Themes based on user story data needs.

* The examples provided are not real requirements, but are illustrative of the requests provided in the user stories.

Theme	Detail	CDD page	Examples*
1. Find something specific	Similar to search queries: define several parameters and be presented with data that fulfils them.	Locate	‘I want to know which institutions hold collections of type x' 'I want to know which institutions hold both DNA and dried collections'
2. Compare institutional collections	More exploratory: investigate the data in a way that highlights the strengths and weaknesses of a particular collection or group of collections when compared to another collection or group of collections	Compare	‘I want to see what's unique about my collection in the context of the rest of the DiSSCo partners' 'I want to see which institution has the largest digital collection in my country'
3. See an aggregated view of DiSSCo collections	Priority is on a view of the data at a combined/consortial collection, not institutional: Used to identify high-level areas of weakness/strength and to provide collection stats suitable for use at the policy/national/continental level.	Overview	‘I want to be able to identify gaps across DiSSCo digital collections, so I can prioritise/fund digitisation more effectively' 'I want to be able to showcase/provide summary status for Natural History collections at the European level'
4. See collection details for a single institution	Single-institution profile view only: suitable for embedding on an institutional website or as a profile within CETAF, GBIF etc.	Overview	‘I want to know what each institution holds so I can market my product/service to them' 'I want to be able to easily share high-level information about my institution's collection to media/policy-makers'
5. Non-functional requirements	Requirements that focus on how the dashboard should work, not what it does. Can include security, accessibility, speed etc.	All	‘I want the data to be up-to-date' 'I want the dashboard to be accessible to people with visual impairments'

All partners were asked to prioritise the 22 user stories by using the MoSCoW scoring method (M = Must have, S = Should Have, C = Could Have, W = Will not have currently) (Clegg and Barker 1994). The 'Must Haves' and 'Should Haves' included the ability for the user to find something specific, for example, the size of a certain collection, a collection of a certain taxonomic category and storage category or from a particular geographic region. It also included the ability for institutions to showcase the strengths of their collections and to visually gather information on the overall 'state-of-the-art' of DiSSCo partner collections.

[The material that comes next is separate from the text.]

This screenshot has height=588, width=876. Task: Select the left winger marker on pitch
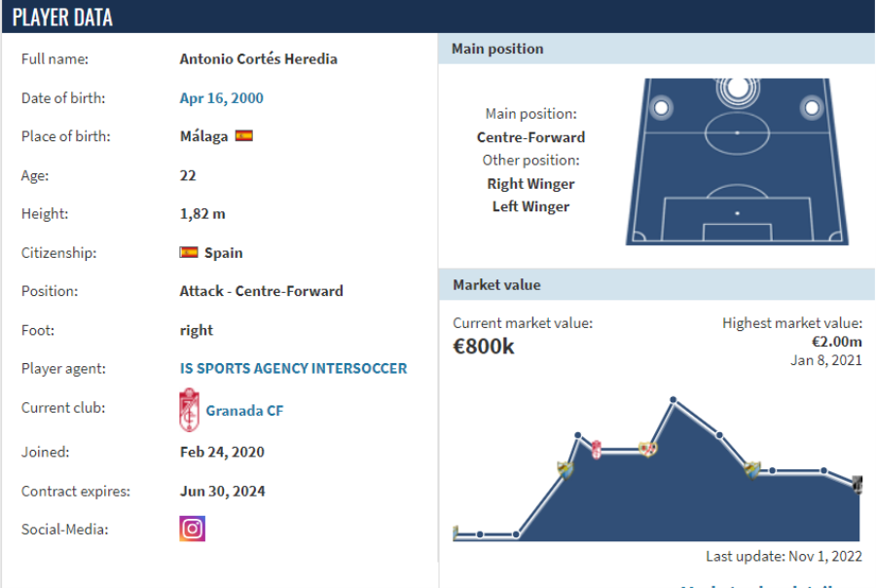[662, 107]
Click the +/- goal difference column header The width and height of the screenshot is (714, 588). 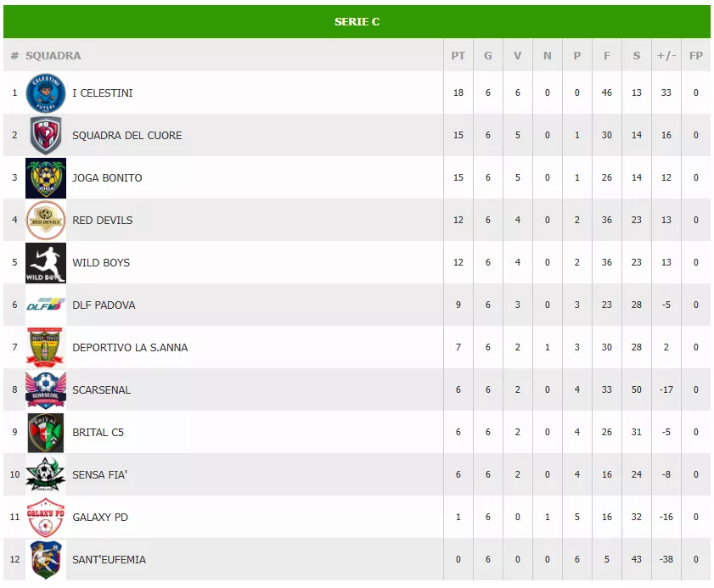click(x=666, y=56)
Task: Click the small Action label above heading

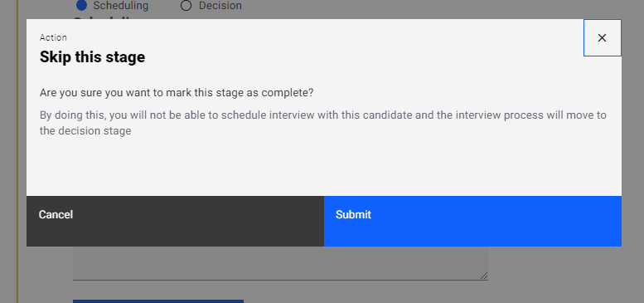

Another need was to compare collections within institutions (i.e. digitisation status and size) and across different institutions. Finally, it was essential for the dashboard to be intuitive and user-friendly.

Phase 2: Prototyping

An agile approach was adopted for building the CDD, carried out by NHM. Each week during the last couple of months of the project, a new version of the CDD was released and stakeholders were asked to provide feedback by the end of the week. Amendments were then incorporated in the next version, wherever possible. A static view of the dashboard was used in early versions to focus the feedback on the CDD structure and relevance of visualisations used for particular elements of the data, rather than dashboard interactivity and metrics. The fourth version was shared as a live dashboard in order to conduct a user-acceptance test of interactive elements and check performance and display across different systems.

After the structure and content of the CDD had been fine-tuned during the prototyping phase, non-functional requirements were reviewed and changes applied to the dashboard where needed. This process entailed a further three versions of the CDD and they focused on incremental improvements to the user experience (e.g. formatting, performance and accessibility).

Pilot Dashboard

The live and interactive SYNTHESYS+ Pilot CDD is published online: Collections Digitisation Dashboard. The licence applied is Creative commons Attribution licence (CC-BY).

The pilot CDD includes data from MBG, UCPH, MfN, HNHM, MNCN, MNHN, RBINS, Naturalis and NHM, which are aggregated and organised within three pages, based on the themes defined during the systematic design. The data are graphically displayed using multiple impactful and appealing visuals per page (e.g. graphs and tables) for addressing the different identified user needs. The CDD has a user-friendly interface with several interactive aspects that make it dynamic, engaging and interesting for users. These aspects include easy access to guidelines/background information on each page (via an ‘i’ in the top right corner icon, which explains the project, the Collection Classification Scheme and the MIDS). There are data filters that allow the user to choose the granularity of data, as well as specific institutions and parameters of their interest. Visuals can be expanded to whole page views, which provides more detail and allows the users to take quality screenshots for incorporation into presentations and reports.

The first page (Fig. 3) addresses Theme 3 ‘see an aggregated view of DiSSCo collections’. This page provides an aggregation of data on the total number of objects in all collections and total number of objects digitised in accordance with the MIDS levels. The user can explore the total size of collections as defined by discipline and Taxonomy categories, geographic region against the location of the holding institute and by chronostratigraphic age. The data can be filtered by country and/or institution, thus addressing Theme 4 of the user stories (see collection details for a single institution). More information about a specific collection is given when the mouse cursor is hovered over the item of interest.

Figure 3.

First page of the Pilot CDD showing a collection overview (Licence: CC-BY).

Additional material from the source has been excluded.